By the end of the 16th century, Florence had greatly declined in vitality. The basic economic activity of the land was now agriculture rather than trade. Intellect suffered and so did architecture and art. The next hundred years was marked as a period of public works — hospitals, schools, libraries and parks. There was a marked increase in population as well. In the last 200 years, however, there has been a haphazard growth of industry and extensive construction leading to the division of the ‘old’ city from the ‘new’.
Florence faced further havoc during World War II when all its bridges, except Ponte Vecchio, were blown up. After restoration, Florence has ten bridges. Of them, Vecchio dates back to the 14th century. On either side of the bridge are antique shops, many of which sell gold ornaments, jewellery, cameos and art pieces.
In 1966, the Arno rose and a great flood engulfed the city. A part of Uffizi was full of the self-portraits of Raphael, Titian, Rubens and Corot.

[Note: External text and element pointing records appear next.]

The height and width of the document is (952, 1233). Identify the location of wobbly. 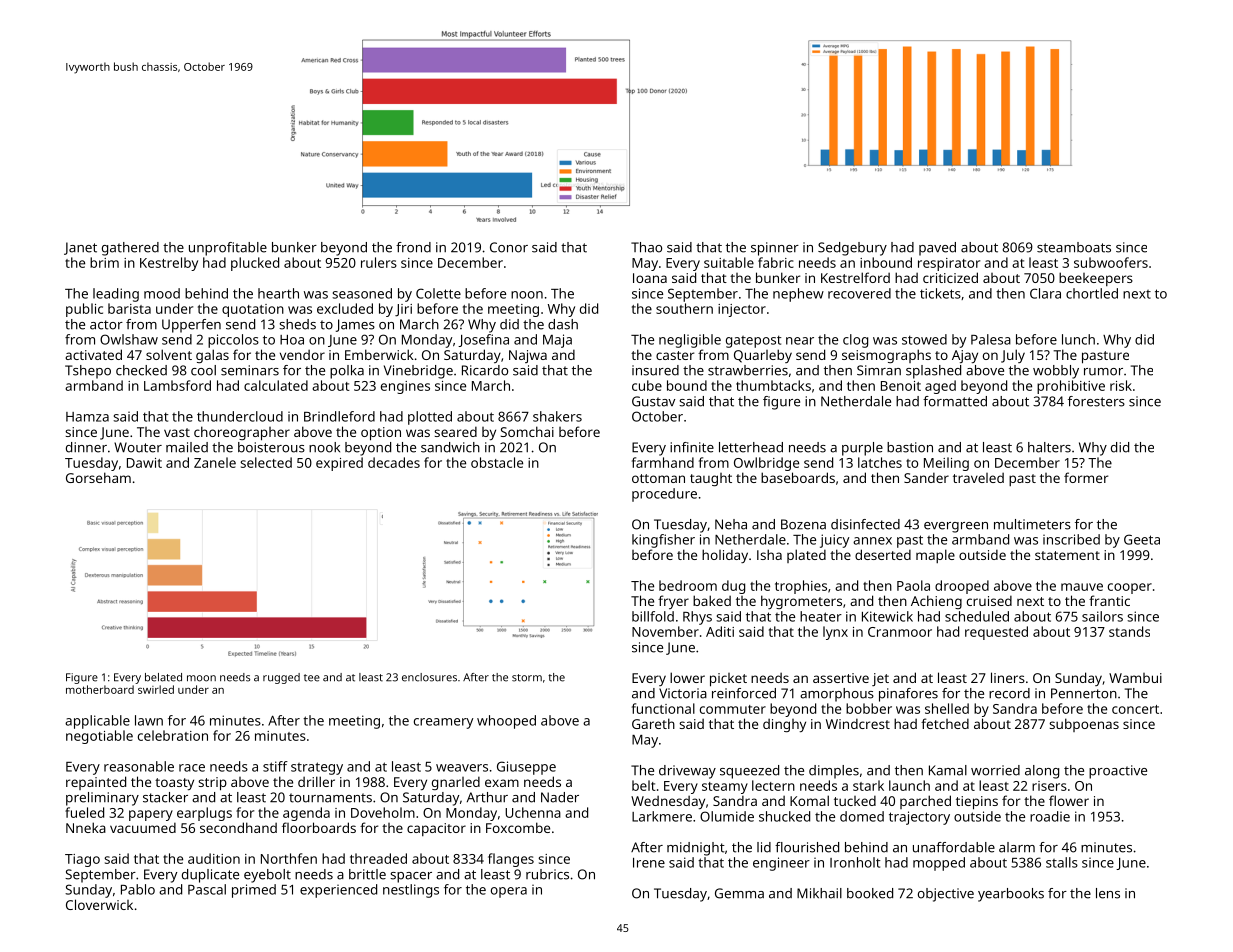
(1056, 372).
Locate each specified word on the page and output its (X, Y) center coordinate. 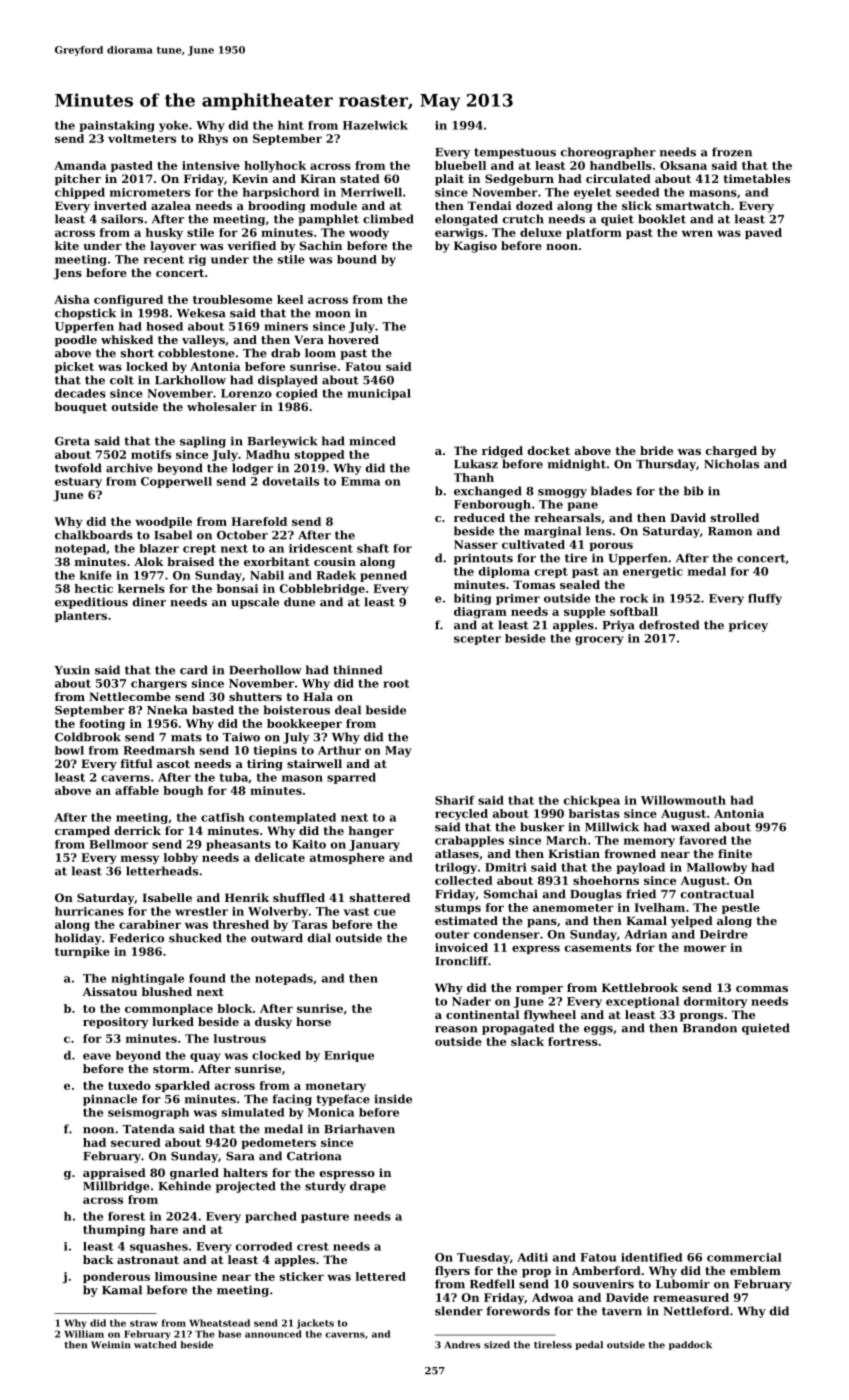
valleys (203, 341)
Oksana (683, 165)
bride (656, 450)
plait (449, 180)
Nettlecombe (130, 696)
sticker (302, 1276)
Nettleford (696, 1311)
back (98, 1259)
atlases (457, 853)
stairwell (314, 763)
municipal (379, 394)
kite (67, 245)
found (207, 978)
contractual (717, 894)
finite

Only 20 of them could be rescued by the gallery supervisors and scholars who risked their own lives by venturing into the swirling waters. An hour later, when the superintendent arrived, he dashed into the flood waters and practically saved all the portraits. In the same building, 40 basement rooms of Archives which had 40,000 volumes were submerged in black mud. Lorenzo Ghiberti’s 15th century Baptistry doors which depicted scenes from the Old Testament and which Michelangelo had later described as the Gates of Paradise were also covered with the dirty waters of the flood. Florence was soon to rise out of the sea of water like Botticelli’s Venus.